62 LSE・MPA(キャップストーンプロジェクト③)

キャップストーンプロジェクトについての振り返り。内容面について。

 

私たちのグループのクライアントはDfE、英国教育省で、テーマは、2030年に向けて特に低所得者世帯に対する幼児教育をどのように発展させるべきか、というものであった。

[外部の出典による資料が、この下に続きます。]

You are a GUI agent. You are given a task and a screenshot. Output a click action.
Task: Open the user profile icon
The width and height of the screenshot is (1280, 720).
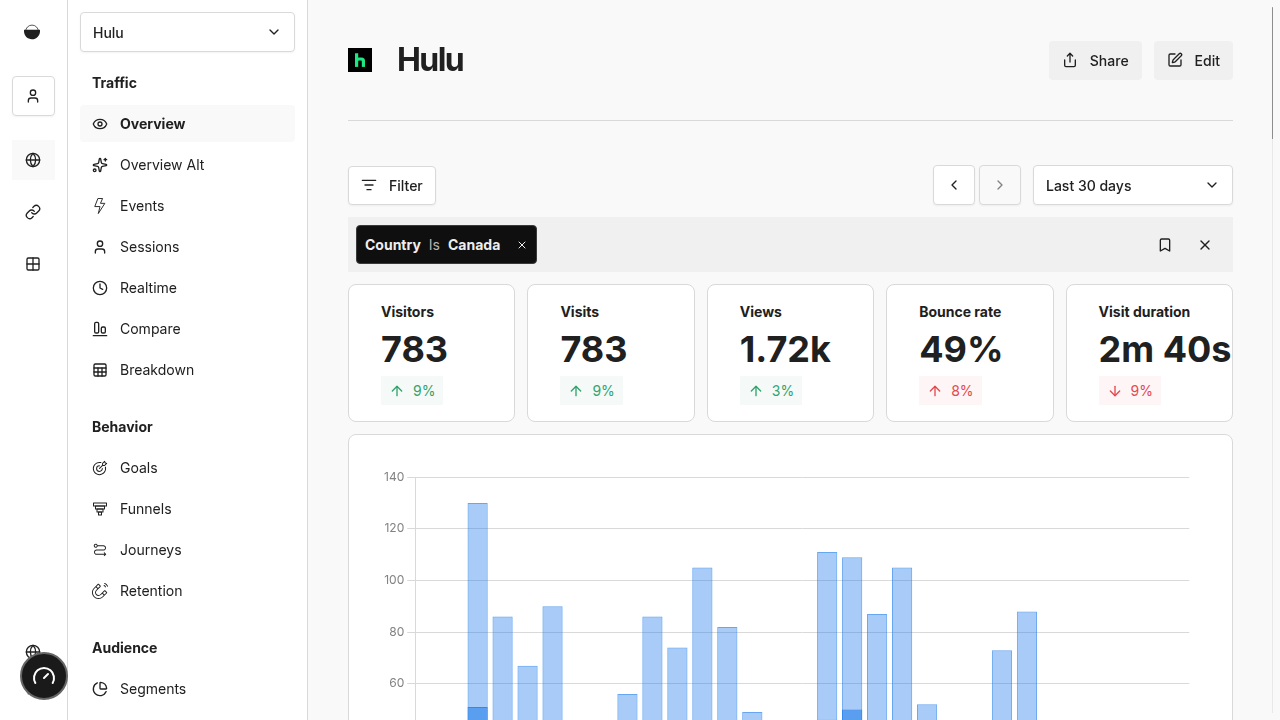click(x=33, y=96)
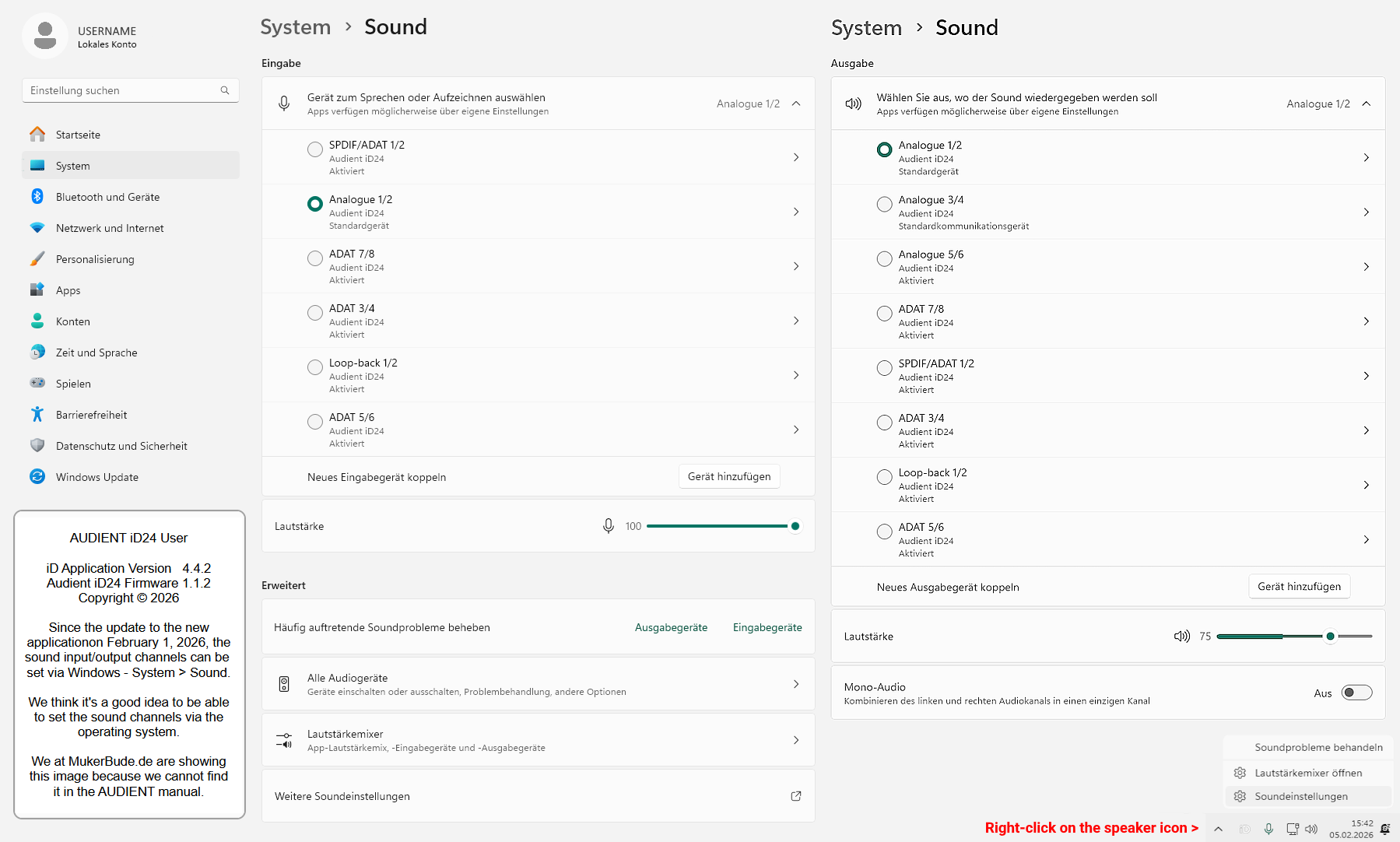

これは私自身、ロンドンで子どもを保育園に通わせて痛感していたが、とにかく、英国の保育料は高い。週5フルタイムで預けたら家賃と同じぐらいの保育料がかかる。3歳以上になれば、一律で週15時間年38週間まで無料、働いていれば追加で週15時間年38週間無料となるので多少ましだが、3歳未満の場合は原則補助がなく、低所得者世帯に限り週15時間年38週間まで無料となっている。補助があるとは言え、週15時間に過ぎないので、低スキル・低所得層ほど働いて子どもを保育園に通園させるより、家庭保育をした方が経済的ということになる。

 

クライアントが英国の政府機関ということで、苦労した点が2つ。1つはとにかくレスポンスが遅い。忙しいのは分かるが、こういったデータを提供してもらえるか、と聞いても反応がないこともしばしば。他のグループではクラアントとのミーティングが毎週のようにあってすごく大変という嘆きを聞いたので、結局、ないものねだりのところはあるが、クライアントからのコミットメントが浅くても深くても苦労するという印象だ。結局データがなかなかもらえないし、督促しても時間を空費するだけになりそうだったので、急遽、当初は予定していなかった保育事業者へのインタビューなどを実施することになった。このあたりはスーパーバイザー(指導教官)と相談しながら進めたが、しかし、どうも行き当たりばったり感が否めず、とりあえずインタビューしてみたけど、これどう生かすの?という空気がグループ内に生まれたりしていた。

 

2点目は、既存の政府資料をどのように自分たちの報告書に織り込むのか、グループ内でなかなか合意できなかった点だ。2030年に向けて、というテーマなので、現状分析をした上で将来の傾向分析をして提言をするという流れまでは全員が合意できたのだが、問題はどこに重点を置くか。私を含め何人かは、現状分析を重視する立場。私は、将来の傾向なんて予測するのにも限界があるのだから、保育だけでなくuniversal credit(日本でいう生活保護)など低所得者世帯支援全体の現状をしっかり整理して、それがどう機能してどう機能していないのかをまずは分析するべきと主張したのだが、残りのメンバーは将来分析を重視していた。曰く、統計などから分かる現状はクライアントは認識しているはずで、それを報告書の中心に置いても新鮮味がない、ただでさえテーマが広範にわたるのに、保育以外の部分に手を伸ばすべきではない云々。結局、保育以外の低所得者支援は付録という形で末尾に簡単に現状を触れるだけになったが、成績とともに受け取ったフィードバックでは、巻末にあったuniversal creditなどは本文で中心に置かれるべきだったとコメントされ、歯痒い思いをした。英語で相手が何を言っているのかを聞き、自分が何をしたいのかを伝えることは最低限のレベルでなんとかなったが、その一歩先の自分の主張を補強して相手を説得するというのがほとんどできなかったあたりが、自分の語学力の限界であり、反省点だ。

 

他の科目でもそうだが、フィードバックでここが弱い、もっとこうするべきだったという指摘は的確で耳が痛く、もっとここをこうすればよかったなと言うことばかり感じたが、それでも評価はMeritだったので、良しとする。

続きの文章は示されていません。